I don’t buy the OP’s premise. Please post many more pictures of washboard abs from your generation and then several contemporary photos for purposes of comparison.
It is my understanding that the muscles can only get so toned and differences between an extremely well defined set of abs and less taut abs is mostly a matter of body fat. So if people were less concerned about body fat compared to overall poundage, maybe there were just fewer people with really low body fat and toned abs. (My impression of the period based almost entirely on Hardy Boy novels and similar youth fiction is that being scrawny was a terrible thing to be and anyone who started working out to build muscle also started putting on more body fat as a side effect of eating more.)
Washboard abs = low body fat; there’s really no other way to show your abs. Building ab muscles isn’t that big a deal, you don’t need modern gym equipment to do that. Getting them to show up is the hard work, and that’s more diet than lifting.

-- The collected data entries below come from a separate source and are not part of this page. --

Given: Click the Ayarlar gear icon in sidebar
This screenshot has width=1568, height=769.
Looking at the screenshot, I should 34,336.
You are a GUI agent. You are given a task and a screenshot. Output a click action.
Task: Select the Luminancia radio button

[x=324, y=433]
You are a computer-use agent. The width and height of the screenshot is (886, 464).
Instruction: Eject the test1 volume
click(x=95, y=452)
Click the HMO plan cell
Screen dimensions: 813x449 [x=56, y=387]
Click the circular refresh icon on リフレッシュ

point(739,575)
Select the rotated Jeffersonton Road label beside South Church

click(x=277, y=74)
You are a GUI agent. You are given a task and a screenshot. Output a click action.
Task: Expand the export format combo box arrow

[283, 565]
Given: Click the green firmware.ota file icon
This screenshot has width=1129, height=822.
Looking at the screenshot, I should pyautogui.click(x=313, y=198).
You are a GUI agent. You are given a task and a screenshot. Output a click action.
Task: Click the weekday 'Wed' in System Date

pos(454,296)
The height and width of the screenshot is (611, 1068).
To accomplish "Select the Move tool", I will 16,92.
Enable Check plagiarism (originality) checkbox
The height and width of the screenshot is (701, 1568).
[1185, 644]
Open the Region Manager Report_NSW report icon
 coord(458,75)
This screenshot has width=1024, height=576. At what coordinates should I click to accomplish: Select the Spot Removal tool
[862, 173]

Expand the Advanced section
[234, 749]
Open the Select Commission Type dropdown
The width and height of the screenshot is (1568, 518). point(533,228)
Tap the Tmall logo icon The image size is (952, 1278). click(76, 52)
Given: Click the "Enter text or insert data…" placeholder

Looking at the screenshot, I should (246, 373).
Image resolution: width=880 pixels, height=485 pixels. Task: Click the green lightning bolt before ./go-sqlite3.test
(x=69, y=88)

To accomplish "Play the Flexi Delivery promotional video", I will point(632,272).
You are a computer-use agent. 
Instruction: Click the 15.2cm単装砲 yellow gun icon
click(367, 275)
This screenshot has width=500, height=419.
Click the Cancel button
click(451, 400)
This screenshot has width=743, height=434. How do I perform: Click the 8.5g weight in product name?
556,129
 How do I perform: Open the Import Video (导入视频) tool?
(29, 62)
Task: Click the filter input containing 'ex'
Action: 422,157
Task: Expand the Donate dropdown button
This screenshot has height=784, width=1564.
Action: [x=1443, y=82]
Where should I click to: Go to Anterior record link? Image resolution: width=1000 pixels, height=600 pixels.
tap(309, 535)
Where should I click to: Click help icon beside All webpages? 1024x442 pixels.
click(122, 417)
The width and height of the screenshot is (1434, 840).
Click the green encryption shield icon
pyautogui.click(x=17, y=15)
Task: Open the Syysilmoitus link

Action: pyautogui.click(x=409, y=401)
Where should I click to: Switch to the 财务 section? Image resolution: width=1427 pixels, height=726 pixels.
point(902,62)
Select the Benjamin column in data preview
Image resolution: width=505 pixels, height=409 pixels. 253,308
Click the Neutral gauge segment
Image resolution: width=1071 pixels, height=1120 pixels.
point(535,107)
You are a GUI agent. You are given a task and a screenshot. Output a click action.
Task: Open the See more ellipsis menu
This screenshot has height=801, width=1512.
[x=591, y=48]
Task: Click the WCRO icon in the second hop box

I think it’s genetic. 5% body fat doesn’t mean the fat is distributed evenly and some people are genetically predisposed to achieving very low body fat without starvation.
Weirdly it seems that while some women like washboard abs, most really don’t care all that much as long as you are strong and fit. Fetishizing washboard abs seems to be (from what I’ve seen) mostly a thing gay men like, or alternatively a goal for people who are into body building for it’s own sale.
It’s very difficult to get visible, well defined washboard abs because of the low fat subcutaneous levels required to display them. You need to workout and be genetically predisposed.
We all have abdominal muscles like that (although maybe a bit smaller). The only difference between the pic in the OP and the average person is that the guy there has very low body fat.
I’m not an expert but from I’ve learned, people that get down to very low bodyfat lose strength & stamina. Body Builders will practically starve a few days before competition to drop bodyfat and show the muscles. Then go back to a normal training weight.
If washboard abs require extremely low bodyfat, then maybe they aren’t that desirable for athletes? As Runner Pat said…
I only brought this up because of the current obsession for washboard abs. Every tv commercial for gym equipment has a dude and lady bulging with W. Abs. There’s several products sold on tv to get W abs. Its like you just have to have W abs.
A guy with a 6-pack has something that lots of guys would like to have, but few actually achieve. And, ironically, women tend to find that attractive even if they don’t care so much for the aesthetics.
Of course then comes the question of why did guys want to have a 6-pack in the first place. This is a bit more of a complex question I think. An interesting one too. Like other cultural body things, like shaving legs, it seems to have sprung up overnight this idea that if you don’t have a six pack you aren’t 100% fit.
If you have the money, a plastic surgeon can do subcutaneous implants for you-Florida and L.A. are the best places to look. The cost? $15,000 and up!
But choose your doctor with care-this is an operation that is easily botched.
As Aceplace has pointed out, abs we’re not a big deal and were not considered particularly sexy up until about 20 years ago. Indeed, women of the 1950s & 60s thought big, defined muscles were gross. By the 70s, polls showed that women felt that the butt was the sexiest part of a man, and ranked big muscles at the bottom of the list of properties.
That changed by the 90s. Six-pack abs became desirable, and men went for them because of the change in perception. Eventually, they will be as quaint as codpieces.
Bruce Lee was able to show off his abs. Did he have any body fat?
We’ve had this discussion here recently. Agreed that the media idealized image of abs like that is of recent vintage and that beefcake of past eras did not require those abs. You can probably trace it back to when GI Joe toys went from being normal athletic male proportions to the Superman builds. Maybe that first HeMan cartoon?
Not so sure it requires specialized equipment so much as the absurdly low body fat percent, and exercises targeting ab muscle hypertrophy, and a genetic predisposition to develop those muscles.
Of course those abs are all vanity. That level of low body fat is not sustainable by most nor is there any reason to think that such a low level contributes to athleticism or to long term health; superficial ab hypertrophy does not equal core strength which often means the long stabilizer muscles most of which don’t show much. Michael Phelps, athlete, very very low body fat … washboard? Nah. Lean, muscular abs, yes, but not like the vanity abs.